**WORK TO COMPLETE:** Below are the records; copy every line in them that holds the string "Image".

**DATASET ENTRIES:**
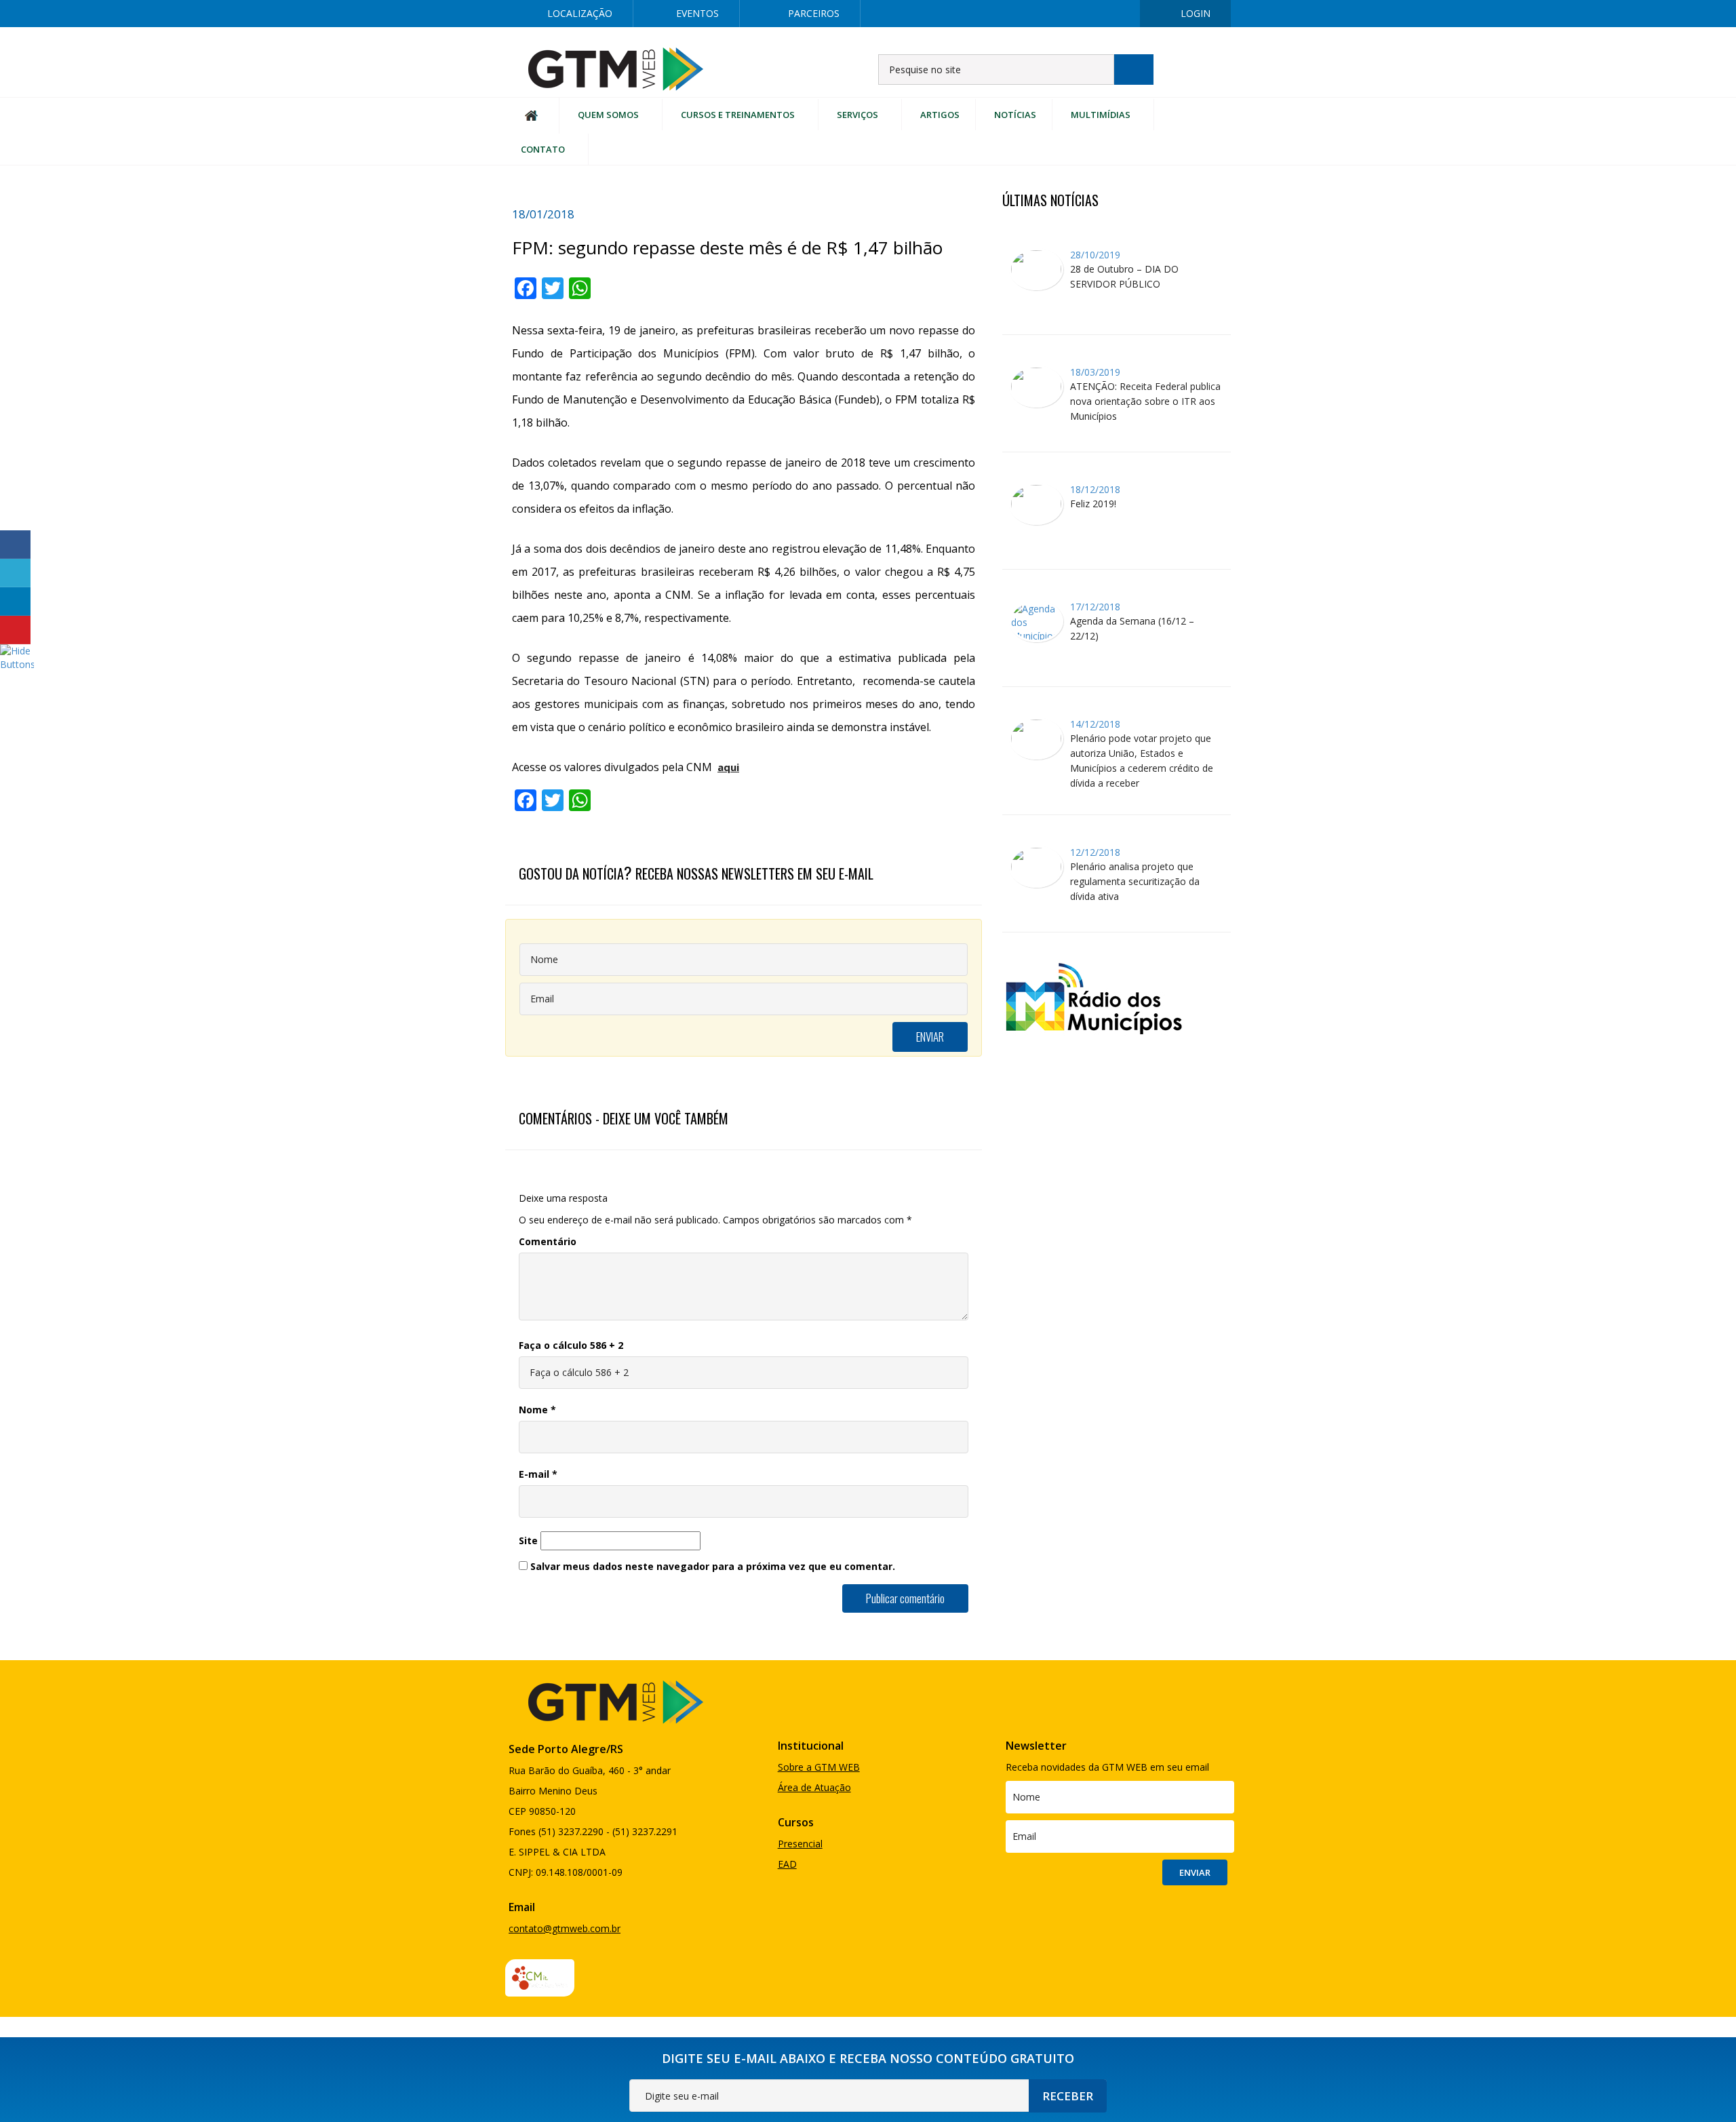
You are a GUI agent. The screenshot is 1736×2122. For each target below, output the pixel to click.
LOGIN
* * *
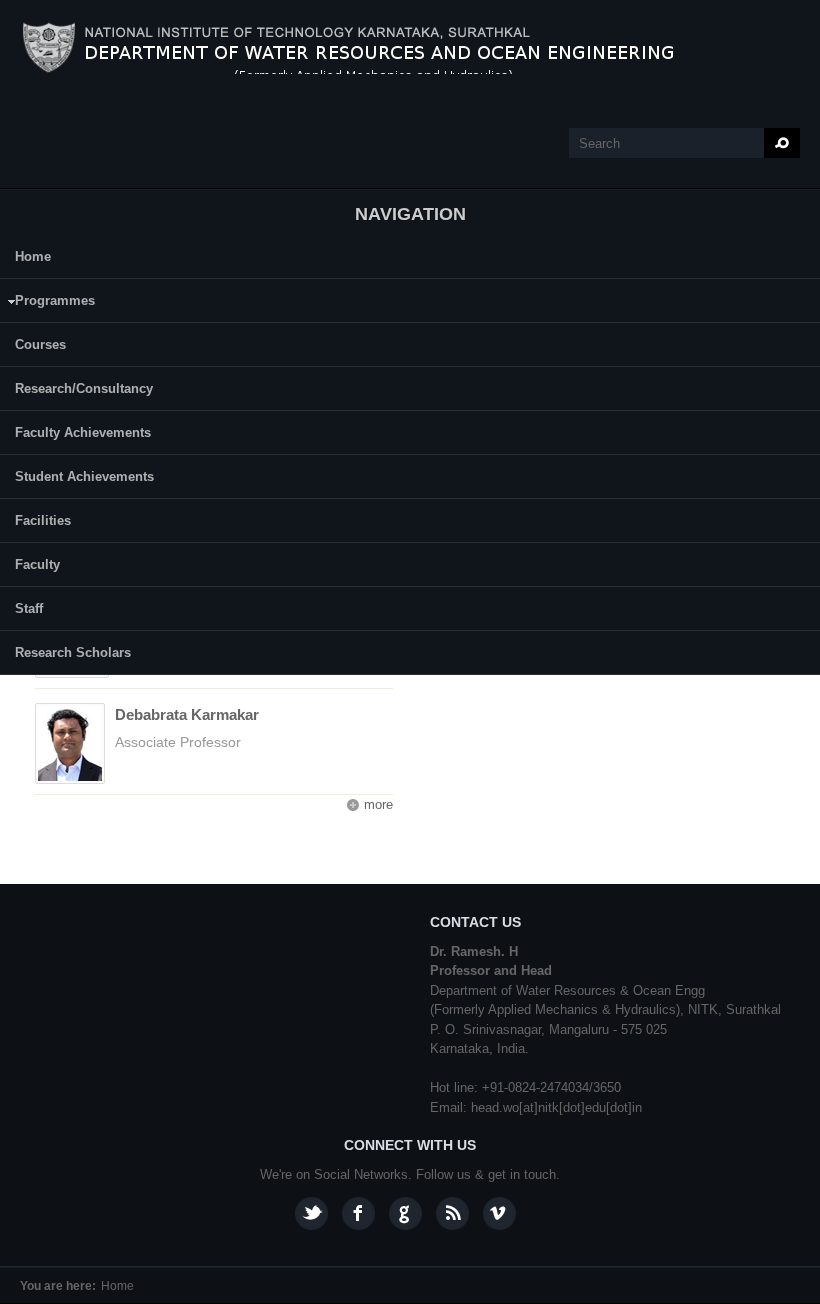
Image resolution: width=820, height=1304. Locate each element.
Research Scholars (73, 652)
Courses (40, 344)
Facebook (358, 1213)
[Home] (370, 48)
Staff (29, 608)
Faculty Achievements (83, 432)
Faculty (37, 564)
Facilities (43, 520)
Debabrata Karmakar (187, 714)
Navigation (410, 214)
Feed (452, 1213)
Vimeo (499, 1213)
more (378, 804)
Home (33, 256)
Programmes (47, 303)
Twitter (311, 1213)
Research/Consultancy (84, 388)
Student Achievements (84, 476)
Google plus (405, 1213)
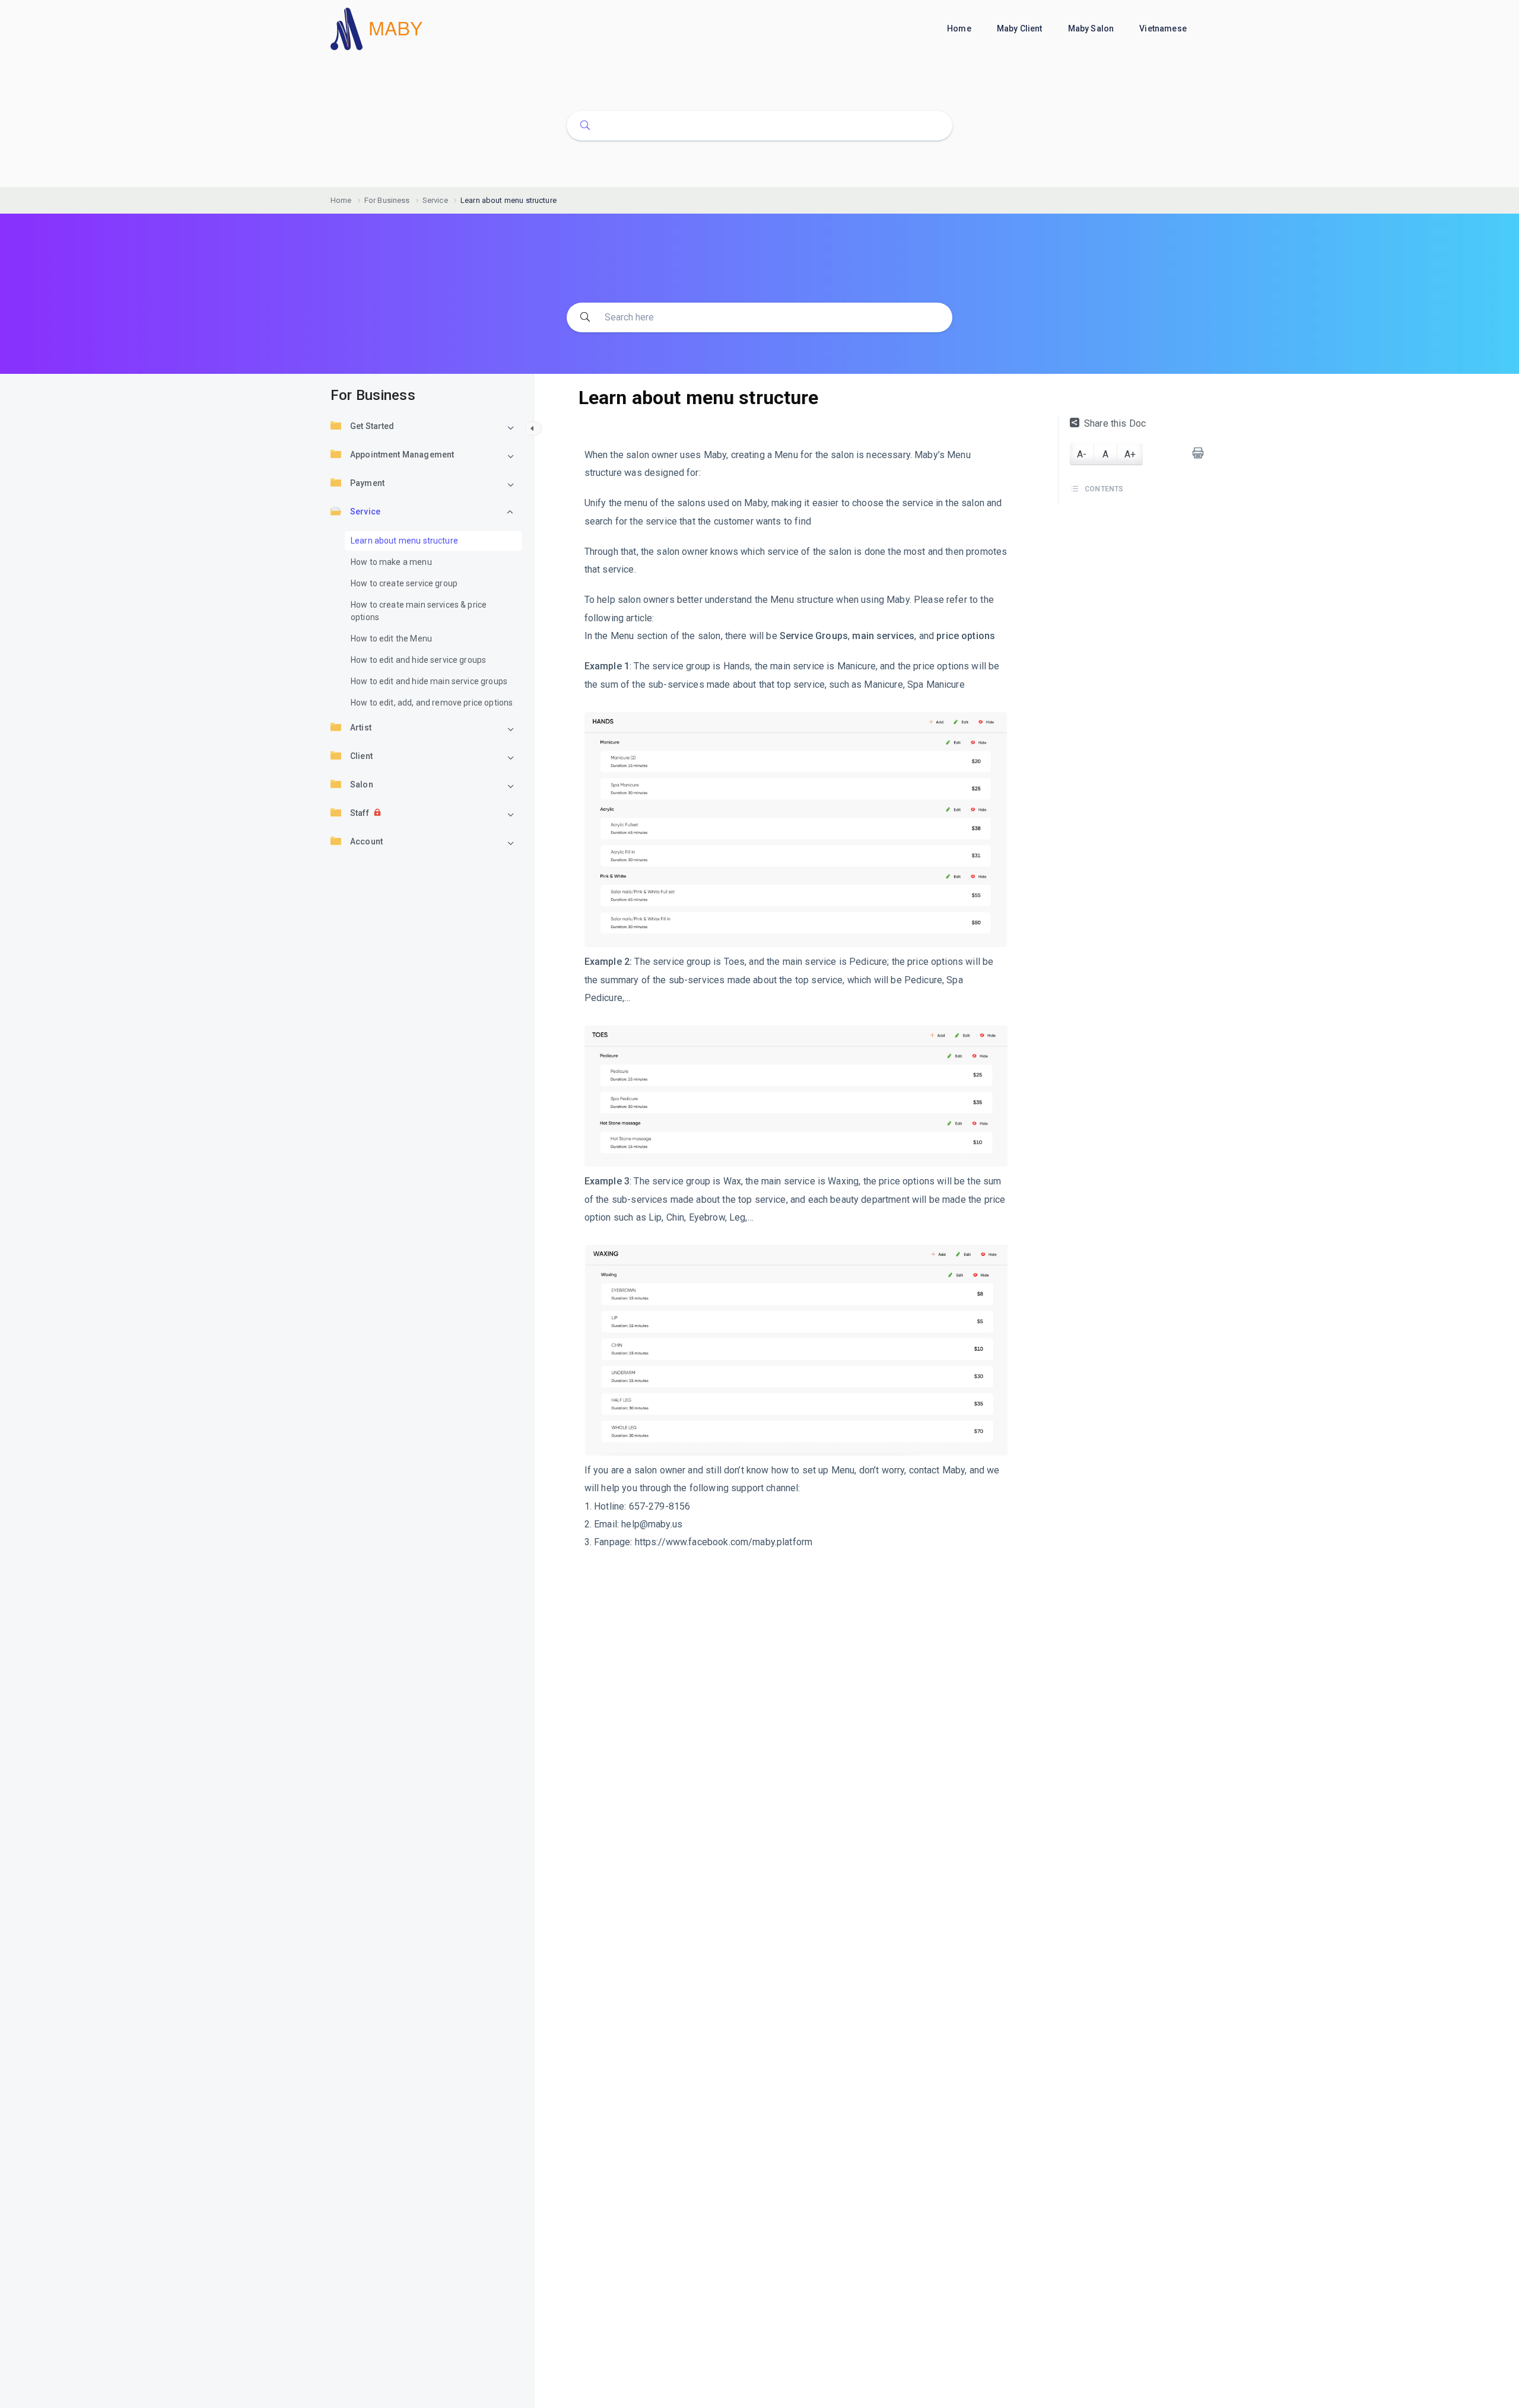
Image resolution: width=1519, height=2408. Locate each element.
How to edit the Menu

**WRITTEN ANSWER:**
Image resolution: width=820, height=1304. Locate each element.
Image resolution: width=1519, height=2408. Locate each element.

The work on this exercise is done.